» **TEXT EXCERPT**:
▽

The Roots of the Ptolemaic System

The ancient philosophers imagined the universe to resemble a complex clockwork consisting of concentric crystalline spheres, nested inside one another, which carried the sun, moon, and planets in their motions and made the "music of the spheres" as they revolved. Professional astronomers did not claim that such a mechanism physically existed; rather, they treated it as the hypothetical basis for constructing geometrical schemes that would allow them to make accurate predictions of the motions and future positions of celestial bodies.

However, the motions of the planets against the stars are not uniform and circular but exhibit a host of irregularities. For a superior planet (Mars and those farther from the sun), the most important of these is the planet's retrograde motion at the time of opposition. The planet seems to halt and then reverse its motion for a few months, so that its complete circuit of the ecliptic is attended by a series of yearly loops or switchbacks.

△

» **DATA EXCERPTS**:
▽

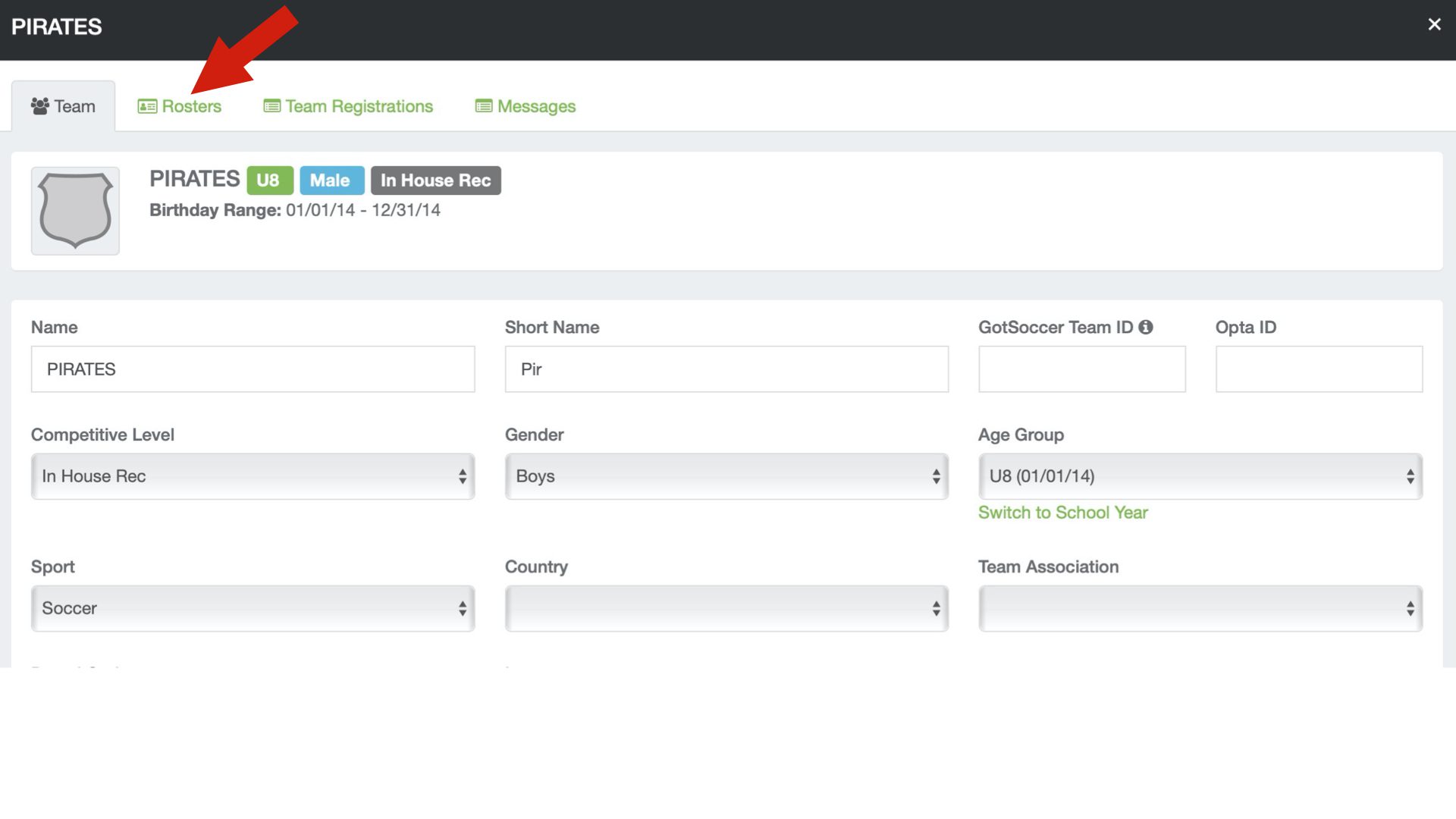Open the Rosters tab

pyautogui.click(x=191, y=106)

△
▽

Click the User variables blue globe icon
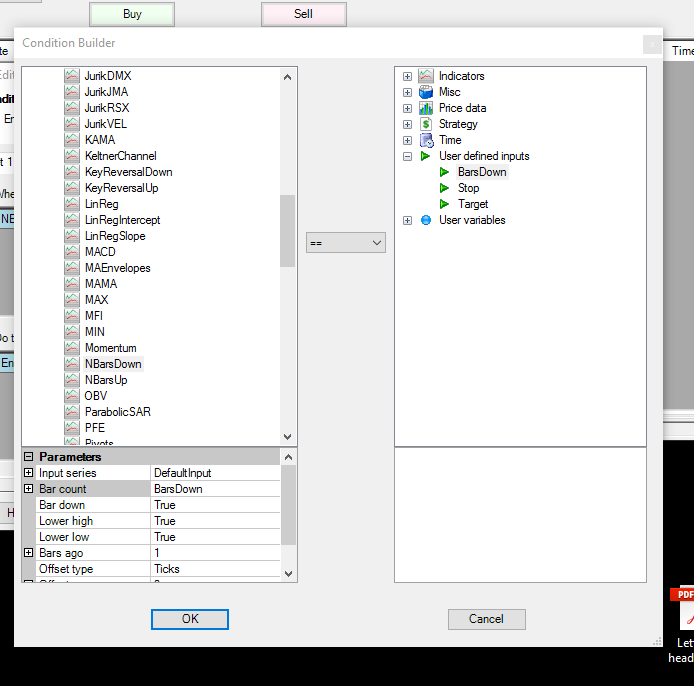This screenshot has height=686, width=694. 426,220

△
▽

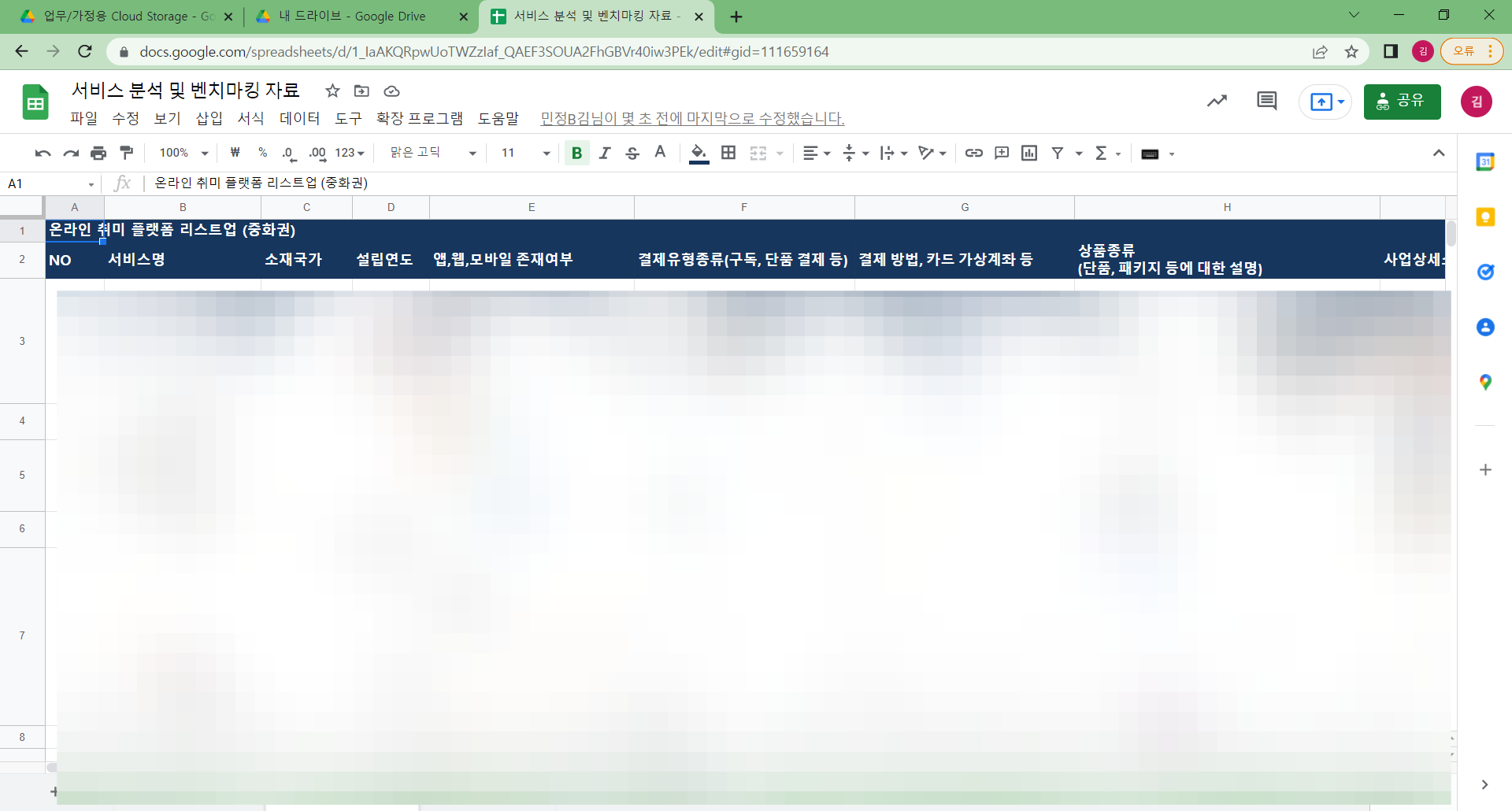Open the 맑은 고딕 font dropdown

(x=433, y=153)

△

Decide whether each statement below agrees with the text on the roots of the Ptolemaic system, answering yes or no and quoting the deciding words of the text: (a) professional astronomers held that the crystalline spheres physically existed; (b) a superior planet's retrograde motion occurs at the time of opposition; (c) during retrograde motion, the planet reverses direction for a few weeks.

» **THE RESULT**:
(a) No: "Professional astronomers did not claim that such a mechanism physically existed"
(b) Yes: "the planet's retrograde motion at the time of opposition"
(c) No: "reverse its motion for a few months"